Sitemap
Feedzai Techblog

Welcome to Feedzai Techblog, a compilation of tales on how we fight villainous villains through data science, AI and engineering.

Light Speedy Profiling to Fight Fraud

By and

15 min readDec 22, 2020

--

Press enter or click to view image in full size
Image created from this graphics repository

To catch fraud in the messy world of real-time online transactions, the name of the game is effectiveness, speed, reliability and lightness. At Feedzai, we strive to push the boundaries of our streaming engine solution to allow for even lighter ways to process events, while encoding all necessary information in the profile features that fuel our fraud prevention ML models. In this post, we dive into the world of profiles and discuss state-of-the-art strategies used to compute them.

If you’re wondering “but what are profile features?” or “how do they help a ML model?” or even “how lightly can they be computed?” then you’re in the right place! Together we will understand:

  1. How profiles can help capture the dynamics of fraud,
  2. How they can be estimated in many different ways (some lighter than others),
  3. The wide range of engineering challenges that they pose.

In a previous post of the Feedzai TechBlog, we discussed Railgun, a new streaming engine which aims to provide accurate profiles by storing events efficiently. In this post, we focus on a complementary approach that removes the storage cost by using alternative profile estimates.

Profiles as features that capture dynamics

The concept of profiling is quite common in our digital era. Most of us will have accounts in several social networks. Take Twitter, for example. If you are an average Jane/Joe you probably tweet once or twice a day. If, instead, you are a famous artist or a blogger, maybe you tweet 10 times a day, to keep your fans’ interest alive. This example of tweets per day provides a very simple illustration of a profile.

Profile features can characterize types of users or, more broadly, entities/groups/categories. In domains dealing with real-time data, profiles are computed through some aggregation, over a time period, for a given entity — the group by field. In the example above the aggregation is the count of the number of tweets, in the period of one day, grouped by user. A very useful property of profile features is that they are able to encode dynamical information. Before going into that, let us first discuss how to define profiles in more detail.

Sliding window profiles

Press enter or click to view image in full size
Representation of a sliding window used to compute a profile.

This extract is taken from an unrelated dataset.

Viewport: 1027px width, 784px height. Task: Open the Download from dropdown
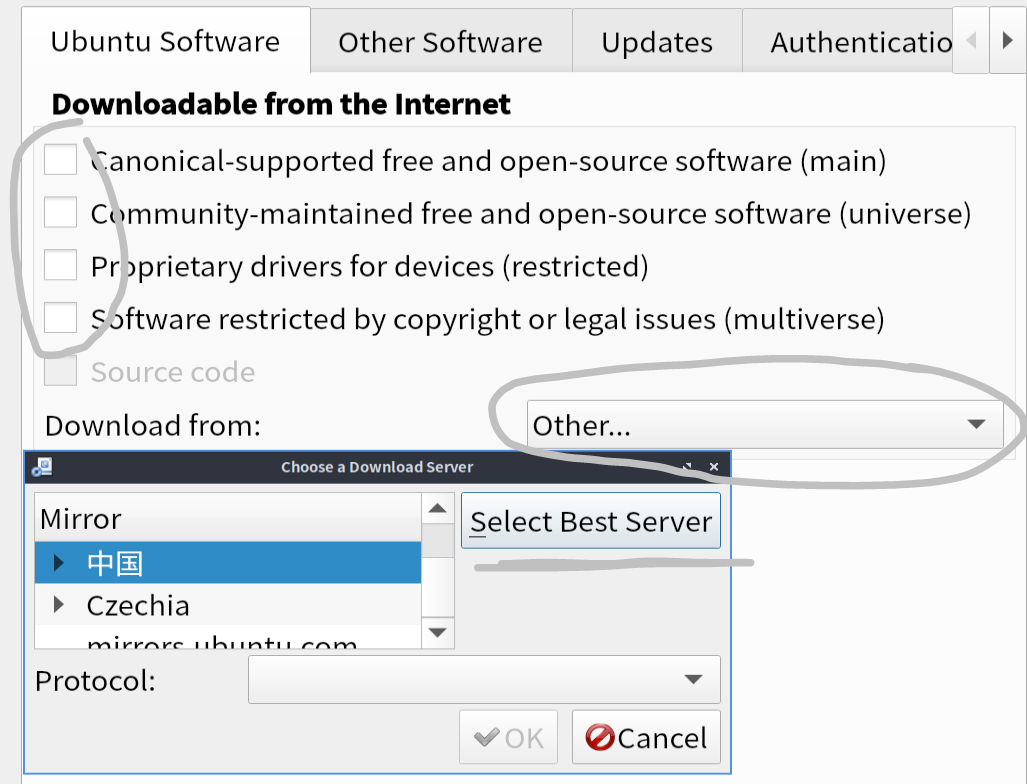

The figure above represents a stream of events (dark green circles) distributed in time. Consider, for example, the fraud prevention domain, where the events could be transactions. Whenever a new event enters the system, the sliding window (e.g., containing the last hour of events) moves forward in time to contain the new event. In the figure, when an event exits the window, the corresponding circle drops down to represent that it no longer contributes to the aggregation. At any time, the window may contain events for several cards as illustrated in the following figure:

Press enter or click to view image in full size
Example snapshot of a window state at a particular time.

We represent events for three different cards with different colors. For this particular snapshot we have cards with two, three and one transaction. Thus, in addition to a window with the events, we also keep track of a state containing the value of the aggregation for each of the cards (here a count). Therefore, when the newest event, on the right, arrived:

  1. The window slid in time to the right to add it,
  2. The faint red event (leftmost) was expired from the events in the window, together with the corresponding card, D, from the state (whose count dropped to zero),
  3. The count for card A increased by one.

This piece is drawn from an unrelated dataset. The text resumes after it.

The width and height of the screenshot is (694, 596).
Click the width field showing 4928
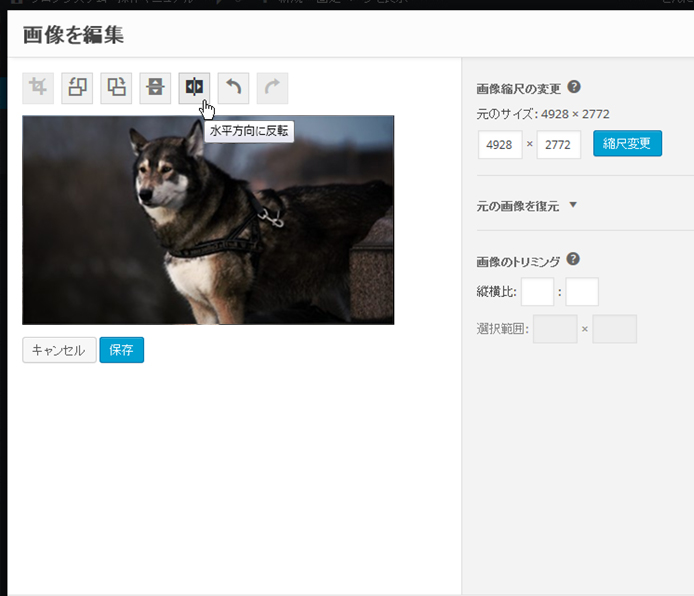point(500,145)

In the same way as card D was expired, if a new card appears in the next event, then that new card will be appended to the state.

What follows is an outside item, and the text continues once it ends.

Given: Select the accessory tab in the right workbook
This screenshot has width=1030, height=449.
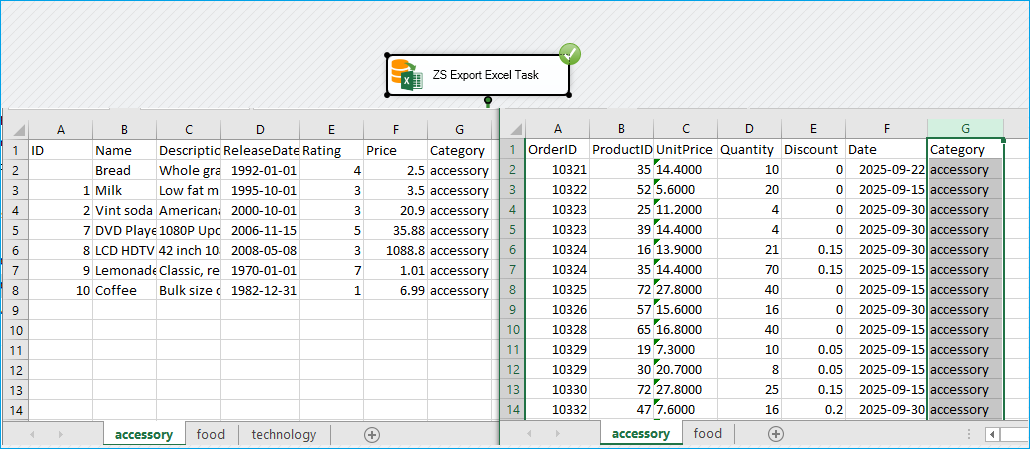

From this example, we can see that, for sliding window profiles, we have:

  • Memory requirement 1: Save all the events in the window.
  • Memory requirement 2: Save a dictionary of all cards in the window with their respective aggregation values.
  • Processing requirement 1: Events and cards have to be inserted when arriving at the system and the aggregations have to be updated.
  • Processing requirement 2: Events and cards have to be expired when they leave the window and the aggregations have to be updated.

In real applications, a ML model will, typically, make use of a few tens or hundreds of profile features. They will cover periods ranging from a few seconds, days, weeks or even months. This helps the model to learn the patterns of behavior in different time scales (more on that in the next section). In most fraud use-cases, millions of transactions for thousands of cards are processed every day, thus requiring considerable amounts of resources such as CPU and storage.

However, transactions need to be processed in a small fraction of a second, so that the user experience is not degraded while keeping hardware costs to a minimum. Therefore, finding more efficient ways of computing profiles that may save storage and/or processing time (latency) is a challenge of great importance. In the next section, after a small detour into the dynamical interpretation of profiles, we will discuss a strategy that achieves both goals.

Alternative profiles

A detour into Poisson processes

To better understand what profiles are really measuring, and to understand how they can capture the dynamics of fraud (or of any other domain), let us discuss a statistical perspective of the data stream. A very natural interpretation is to see the stream as being generated by some stochastic process where, at any given time, there’s a certain probability (per unit time) to receive a new transaction — this is usually known as the Poisson rate, r.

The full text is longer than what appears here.